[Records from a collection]
* * * *

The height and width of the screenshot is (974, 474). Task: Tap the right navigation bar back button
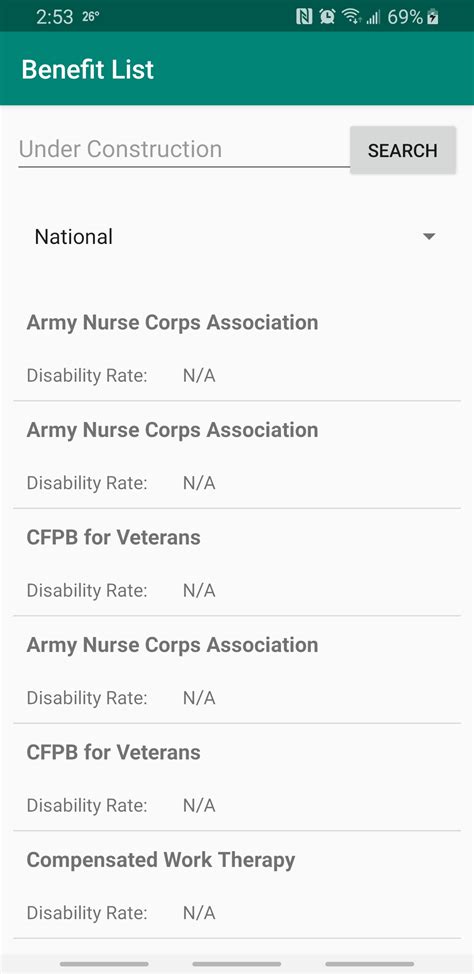[x=370, y=964]
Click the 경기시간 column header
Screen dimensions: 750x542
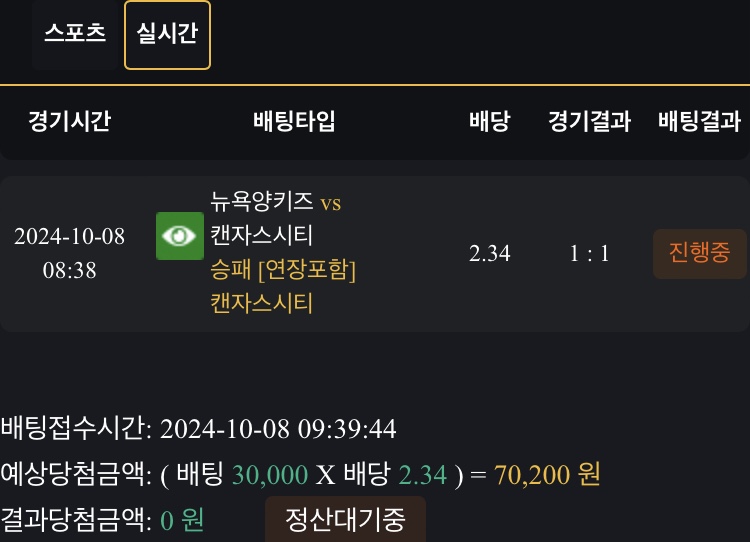(69, 122)
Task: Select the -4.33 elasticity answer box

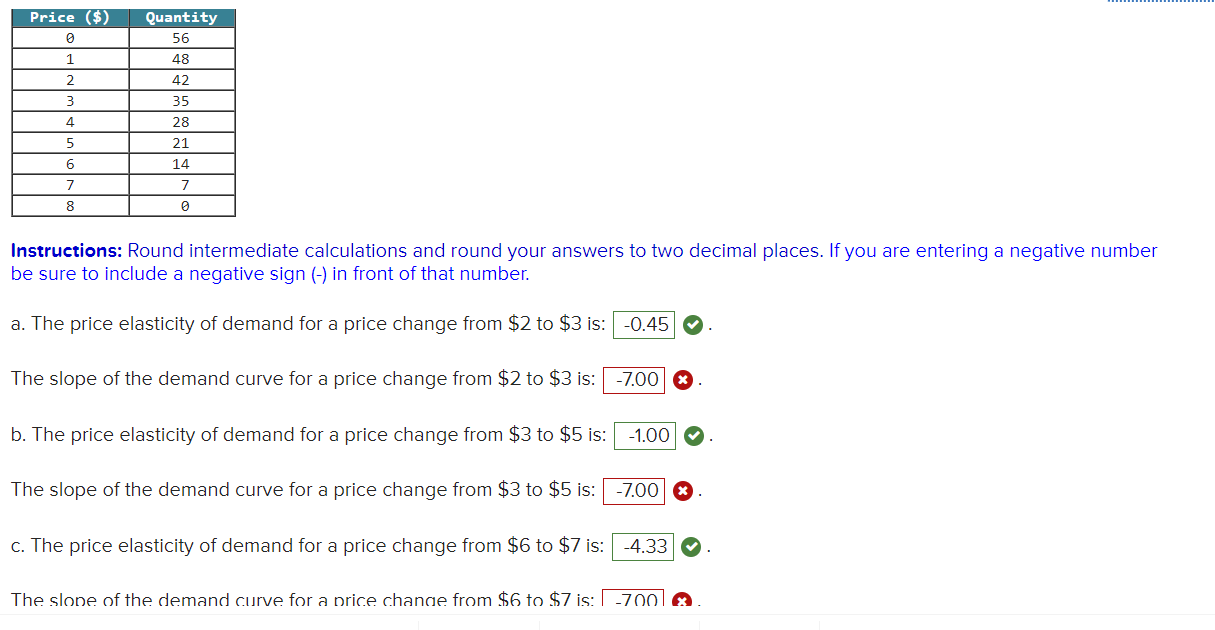Action: (645, 546)
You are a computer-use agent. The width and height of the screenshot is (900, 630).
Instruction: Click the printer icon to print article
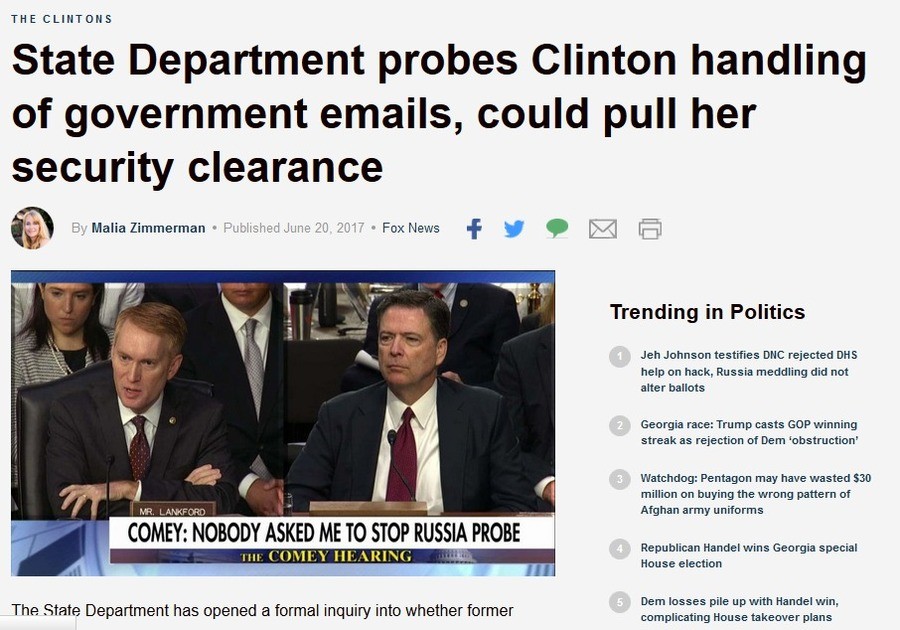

* * * *

Task instructions » Write out the entries again, word for word. No images.

Finished exercise »
The height and width of the screenshot is (974, 474). Task: Tap the right navigation bar back button
[x=370, y=964]
Click the 경기시간 column header
Screen dimensions: 750x542
(69, 122)
Task: Select the -4.33 elasticity answer box

Action: (645, 546)
You are a computer-use agent. The width and height of the screenshot is (900, 630).
Instruction: Click the printer icon to print article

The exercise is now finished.